The other two railways, CN and CP, are private companies with charters and qualify to be Class One railways by the revenue they make. We are talking $500 million and up to stay in the club, called the American Association of Railways. Via is not a member.

The problem here is three Supreme Court judges were assigned as arbitrators, one for each railway. More were assigned as jurisdictional trade arbitrators and the railway employees were prisoners committing no crime. This was now a dictatorship, not a majority government, but it seems they did not know the difference. Many early retired railway employees are suffering a financial setback due to health concerns and a forced low pension after being ordered to leave early. Justice has not been done, but the judges' bias toward their bosses in Parliament has. They were assigned and paid by the federal government who owns Via Rail lock, stock and barrel. Those in the federal passenger rail industry serving the public for years are doing time on a forced low pension, not by some private shareholder company, but rather by Canadians who pay into it through taxes every working day. Most got nothing in return.

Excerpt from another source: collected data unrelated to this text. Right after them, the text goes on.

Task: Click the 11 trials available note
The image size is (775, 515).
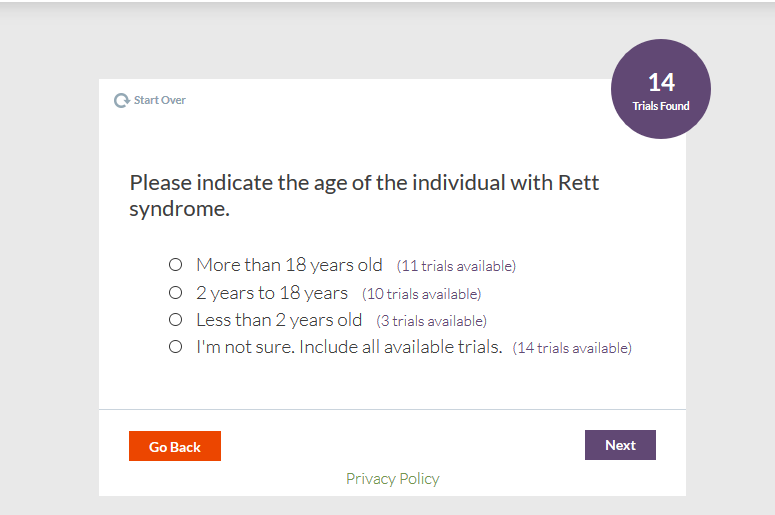Action: (456, 266)
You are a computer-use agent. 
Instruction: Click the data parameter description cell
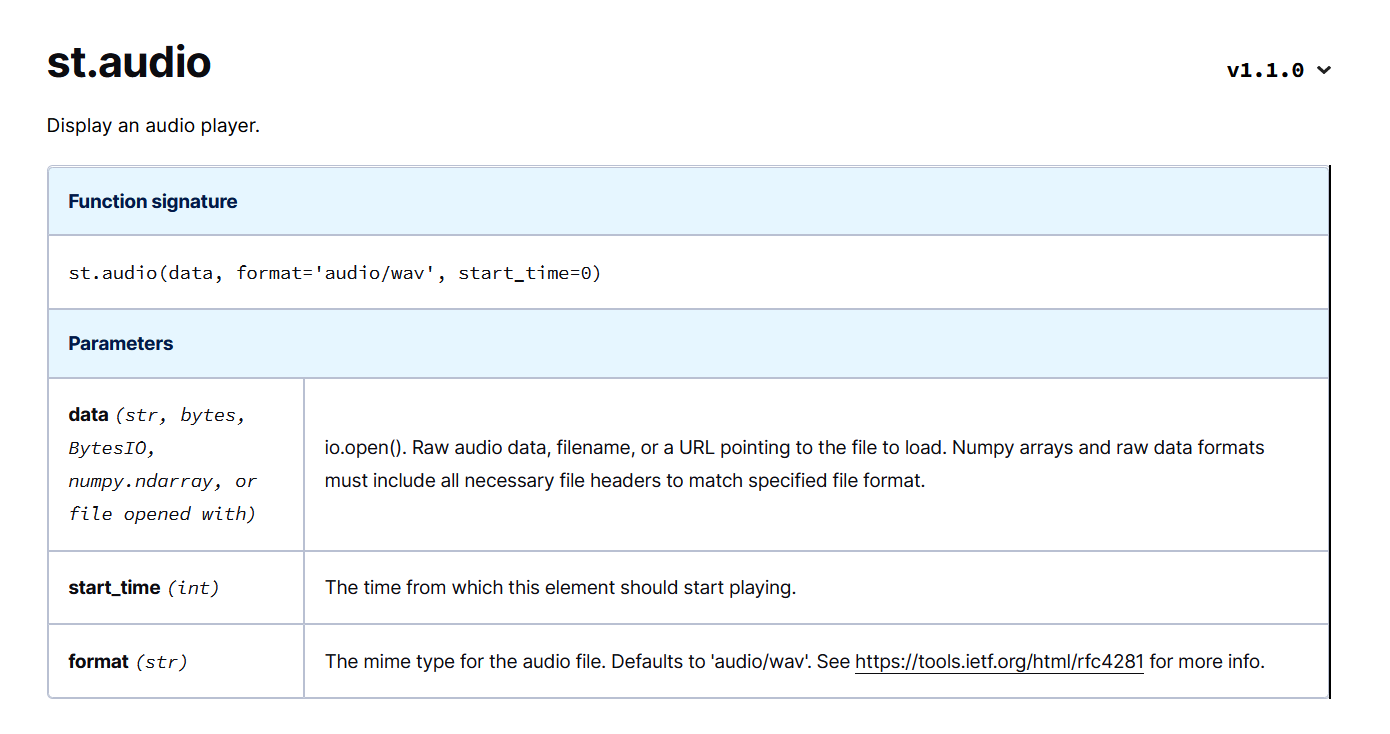tap(795, 463)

For many of us, having being forced out by a B.C. Supreme Court judge just for having too much seniority and making the age cut was the most insulting thing, not to mention medical benefits eroding and dental benefits being obliterated.

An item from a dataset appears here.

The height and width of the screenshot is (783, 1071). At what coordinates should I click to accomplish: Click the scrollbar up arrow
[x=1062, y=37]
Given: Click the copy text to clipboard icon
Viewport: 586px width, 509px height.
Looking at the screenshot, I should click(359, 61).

This is the punishment handed out to innocent railway workers working day in and day out, and not going on strike.

This fall, Via will have cut more than 7,000 miles of passenger line since 1995. The reason is not enough federal funding by either the Liberals or Conservatives.

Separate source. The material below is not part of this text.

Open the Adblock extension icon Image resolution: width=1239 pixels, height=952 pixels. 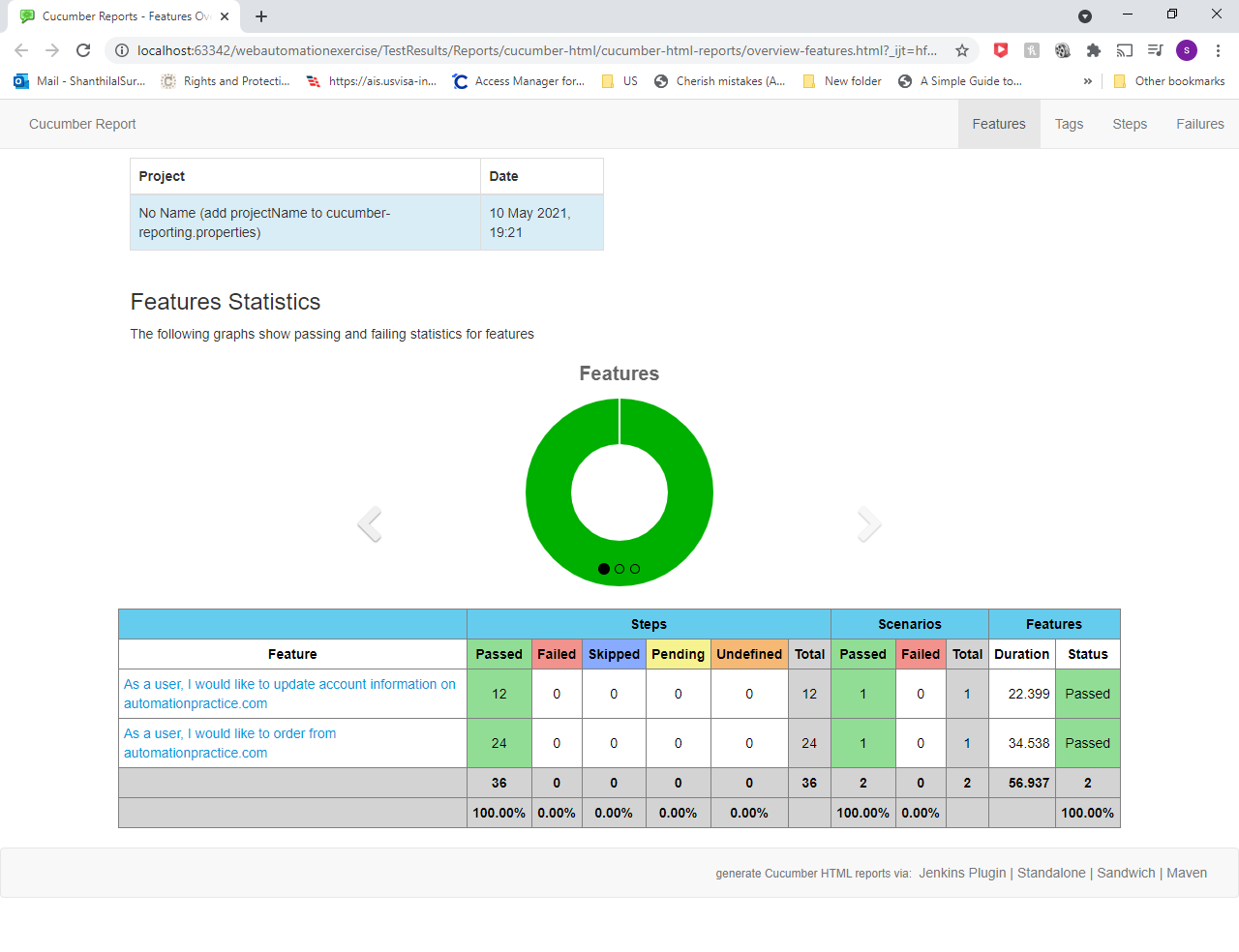click(x=1001, y=49)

This is the dictatorship taking away jobs, not by layoff, not by merger, not by sale, but passing laws against one segment of workers that kept the rails running and food on people's tables. Now, for many of us, we do not have food on our own.

The railways roll on with louder horns, trying to blame the motorist for any accident at a crossing, yet if it's not at a crossing the railways do not report it because it's their track.

A freight freeway to hell, and the passenger trains that pay to lease the line lose any financial gain to the taxpayer through fees.

We fight to find a solution outside the box, in ill health from no federal legislation on raw sewage draining from cars in the shop on workers and down the track through Burnaby. Here, many workers were penalized for not working in raw sewage, and the judges never addressed the issue.

The City of Burnaby was the only city in Canada along the Via Rail lines that stopped Via cold in its tracks for dumping raw sewage on the foreshore of Burnaby Lake Regional Park in 2006. The public suffered unknown medical problems from the birds eating it and spreading parasites and pathogens from around the world.

The Via Rail Pensioners' Association has been left dangling by unions and the company.

We all knew the truth of this grave situation, and reports were given to the City of Burnaby asking for the federal government to pay for the dredging of Burnaby Lake. We made them public. Ottawa refused to pay anything for damages or compensation to the general public also.

The railway brought the country together last century, and we cannot let it rip us apart this century. B.C. could become part of the United States officially as the railways and Ottawa broke the Terms of Union by not running a federal railway on Vancouver Island to Esquimalt.

The U.S. election is near, and we border them. The first B.C. railway to be incorporated by statute was in 1862, from New Westminster to Port Moody, the same year Abraham Lincoln approved U.S. railways to build from the West Coast. New Westminster was earlier than any CPR agreement signed by Ottawa and B.C. England, of which B.C was a colony, gave permission for B.C. to pass the statute.

In 1872 the Terms of Union were signed, and we were united as a country by rail. When the CPR Act came later, it was written in Port Moody. The first train arrived there in 1884, more than 20 years later.

Neither Lincoln nor the next few governments passed railway law because repairing damage from the Civil War was the priority. Today the railways still escape the law and hold hands with the government hoping neither will damage the economy through either's negligence.